◆ **Selected excerpt**
--- START ---

My answer is that that’s not the point at all. We miss marvelous opportunities when we listen to the Scriptures only through the ears of the old man.

For example, we commonly miss a critical turn in the way that God addresses his people in the Scriptures. Paul does not tell Christians to become holy by doing holy things. That would be the way of the “second use” of the law. Rather, he writes to Christians to do holy things because we are already holy. As one pastor put it, Paul instructs Christians to “be what you are.” He does not tell us to become what we are not. Jesus has given us what we need to be.

Consider, for example, the way that Paul instructs us in Eph 5.8: “For you were once darkness, but now you are light in the Lord. Live as children of light.”

Paul’s lesson here is precisely the opposite of what so many of us hear. Paul does not tell us to live as children of the light in order to become children of the light. Rather, we are to live as children of the light because that is what we already are. Paul rather tells us what we already are in Christ – “children of light” – and therefore we are to live as what God has already made us.
Earlier in the letter to the Ephesians Paul argues in much the same way. He points to a whole bunch of do’s and don’ts in chapter 2. But he prefaces those do’s and don’ts with what God has already made us to be: In reference to your former manner of life, lay aside the old man, which is being corrupted in accordance with the lusts of deceit, and that you be renewed in the spirit of your mind, and put on the new man, which in the likeness of God has been created in righteousness and holiness of the truth.

We are not re-created in the image of God because we do not sin. Rather, because we have been recreated as a new humanity in the image of our father – the second, better Adam -- therefore, we lay aside these sins. We have received a new nature from God, and righteousness flows from the new man as naturally as sin flowed from the old man.

--- END ---

◆ **Record excerpts**
--- START ---

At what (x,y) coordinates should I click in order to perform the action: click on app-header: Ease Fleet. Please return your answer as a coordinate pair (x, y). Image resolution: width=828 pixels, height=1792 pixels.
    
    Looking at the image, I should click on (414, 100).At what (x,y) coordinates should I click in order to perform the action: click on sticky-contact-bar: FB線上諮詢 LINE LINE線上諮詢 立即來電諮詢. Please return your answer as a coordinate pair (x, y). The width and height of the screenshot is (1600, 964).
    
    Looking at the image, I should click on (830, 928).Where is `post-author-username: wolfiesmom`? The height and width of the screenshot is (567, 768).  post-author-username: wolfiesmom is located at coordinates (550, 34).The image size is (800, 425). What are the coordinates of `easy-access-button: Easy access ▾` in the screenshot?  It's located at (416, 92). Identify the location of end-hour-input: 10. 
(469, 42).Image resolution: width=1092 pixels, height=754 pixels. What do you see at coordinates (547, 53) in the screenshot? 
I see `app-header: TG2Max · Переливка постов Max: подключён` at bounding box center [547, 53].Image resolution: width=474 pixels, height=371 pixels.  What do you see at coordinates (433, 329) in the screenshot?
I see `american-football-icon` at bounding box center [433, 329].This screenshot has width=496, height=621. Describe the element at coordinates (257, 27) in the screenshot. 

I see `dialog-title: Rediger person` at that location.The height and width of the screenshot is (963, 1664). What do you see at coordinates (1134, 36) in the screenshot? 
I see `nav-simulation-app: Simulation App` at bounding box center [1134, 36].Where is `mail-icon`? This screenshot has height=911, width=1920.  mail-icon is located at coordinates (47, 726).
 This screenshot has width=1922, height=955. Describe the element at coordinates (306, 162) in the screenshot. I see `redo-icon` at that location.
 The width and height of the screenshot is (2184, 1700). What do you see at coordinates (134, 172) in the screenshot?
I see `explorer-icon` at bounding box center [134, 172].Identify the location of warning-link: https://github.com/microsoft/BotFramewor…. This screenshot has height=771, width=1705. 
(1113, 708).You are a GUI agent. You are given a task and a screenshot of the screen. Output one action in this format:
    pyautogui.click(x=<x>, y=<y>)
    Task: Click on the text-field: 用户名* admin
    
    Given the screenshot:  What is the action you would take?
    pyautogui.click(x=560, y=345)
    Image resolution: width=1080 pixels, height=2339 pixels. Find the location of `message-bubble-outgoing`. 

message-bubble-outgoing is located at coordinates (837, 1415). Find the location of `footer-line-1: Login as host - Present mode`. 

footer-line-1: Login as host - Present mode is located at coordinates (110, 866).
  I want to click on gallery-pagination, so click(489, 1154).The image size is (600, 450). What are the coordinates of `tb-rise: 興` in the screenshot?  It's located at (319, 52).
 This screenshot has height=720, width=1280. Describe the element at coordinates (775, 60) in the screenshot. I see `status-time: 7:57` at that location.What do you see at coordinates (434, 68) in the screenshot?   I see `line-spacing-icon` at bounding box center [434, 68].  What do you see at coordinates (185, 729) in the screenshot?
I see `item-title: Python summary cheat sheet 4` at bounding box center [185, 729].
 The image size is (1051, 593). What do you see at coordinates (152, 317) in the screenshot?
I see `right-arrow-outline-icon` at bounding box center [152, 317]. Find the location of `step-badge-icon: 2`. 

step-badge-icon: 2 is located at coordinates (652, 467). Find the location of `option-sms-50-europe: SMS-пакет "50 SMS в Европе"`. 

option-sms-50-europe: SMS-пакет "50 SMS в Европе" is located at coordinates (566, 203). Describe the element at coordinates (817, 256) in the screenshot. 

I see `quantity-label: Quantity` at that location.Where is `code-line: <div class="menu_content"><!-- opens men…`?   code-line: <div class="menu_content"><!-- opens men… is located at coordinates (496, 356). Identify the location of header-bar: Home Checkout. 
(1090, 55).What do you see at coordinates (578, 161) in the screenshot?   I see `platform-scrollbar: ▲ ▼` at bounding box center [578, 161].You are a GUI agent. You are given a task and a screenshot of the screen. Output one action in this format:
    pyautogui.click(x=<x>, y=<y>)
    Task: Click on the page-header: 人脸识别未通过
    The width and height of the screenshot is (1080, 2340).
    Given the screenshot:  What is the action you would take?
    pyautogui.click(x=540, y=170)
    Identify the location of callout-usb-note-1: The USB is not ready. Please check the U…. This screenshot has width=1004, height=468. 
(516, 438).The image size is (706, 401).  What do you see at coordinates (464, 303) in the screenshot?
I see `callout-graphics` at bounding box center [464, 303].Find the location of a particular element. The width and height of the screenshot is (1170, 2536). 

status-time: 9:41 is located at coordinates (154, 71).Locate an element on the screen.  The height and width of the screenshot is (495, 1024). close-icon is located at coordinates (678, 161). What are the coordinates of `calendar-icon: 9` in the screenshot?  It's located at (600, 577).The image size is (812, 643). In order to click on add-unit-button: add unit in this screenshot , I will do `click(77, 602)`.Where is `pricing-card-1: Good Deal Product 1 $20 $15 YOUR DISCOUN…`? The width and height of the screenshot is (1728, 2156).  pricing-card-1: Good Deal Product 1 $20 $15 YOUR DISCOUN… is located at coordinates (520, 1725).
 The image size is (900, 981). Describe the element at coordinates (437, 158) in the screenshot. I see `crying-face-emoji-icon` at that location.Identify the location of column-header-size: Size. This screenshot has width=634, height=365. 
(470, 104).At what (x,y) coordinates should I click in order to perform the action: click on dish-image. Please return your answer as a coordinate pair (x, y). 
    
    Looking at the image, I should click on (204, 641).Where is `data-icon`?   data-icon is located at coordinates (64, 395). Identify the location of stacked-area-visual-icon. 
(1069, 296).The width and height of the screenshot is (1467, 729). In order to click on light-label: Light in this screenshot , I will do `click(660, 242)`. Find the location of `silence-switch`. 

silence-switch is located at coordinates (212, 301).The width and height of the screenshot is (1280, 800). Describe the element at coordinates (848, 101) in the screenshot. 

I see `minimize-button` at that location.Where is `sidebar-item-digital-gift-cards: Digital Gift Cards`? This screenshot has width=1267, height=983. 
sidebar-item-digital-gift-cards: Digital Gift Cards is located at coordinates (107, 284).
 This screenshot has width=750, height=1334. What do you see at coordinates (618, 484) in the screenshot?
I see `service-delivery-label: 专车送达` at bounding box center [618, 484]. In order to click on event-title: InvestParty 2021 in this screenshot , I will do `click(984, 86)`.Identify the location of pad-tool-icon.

--- END ---

◆ **What to work on**
(a) In the passage on Paul's teaching about holiness, why does Paul write to Christians to do holy things?
(b) Pick up the passage on Paul's teaching about holiness after its final sentence and continue it in the same voice.

◆ **Response list**
(a) Because they are already holy.

(b)
So how do we transform our minds? As with our justification, it is not by what we do for Jesus but by what we receive from Jesus. We are initially freed from sin and death, receiving forgiveness and new life in baptism. We continue to receive his forgiveness in his Supper, and in receiving the words of the Gospel. God transforms us through the gifts that we receive from him at the Divine Service, from receiving his Word which is “living and active and sharper than any two-edged sword” (Heb 4.12), from receiving the encouragement of his people (Heb 3.13), by being in communion with him in prayer, indeed, in receiving the good works that he gives to us to do (Ap iv.275-278). Worship, prayer, Scripture, fellowship (Acts 2.42-47). These are gifts that God gives to us, and they transform us.

Understanding good works as something that Christians “get to do” is not a matter of simply having the right attitude. “Attitude” is too subjective and dependent on us rather than on God. The new life that God has given us in Jesus Christ is an objective reality. It is more real than the “reality” of this current world, because unlike this world, which will pass away in judgment, the new life that we receive from God continues into the next Age.

The promise of God is that, in Jesus Christ, the Age to Come has already broken into the current age. In Christ his people begin living as people of the Age to Come while yet living in this age. To be sure, we continue to struggle against the old man, but the new man exists just as truly. And that is the thrill: we can start the eternal life that God gives us in Christ Jesus today, in this life. We need to drown the old man daily in this life. But we also daily get to put on the new man. And in this new man, works of God are works that we “get” to do, not works that we “got” to do.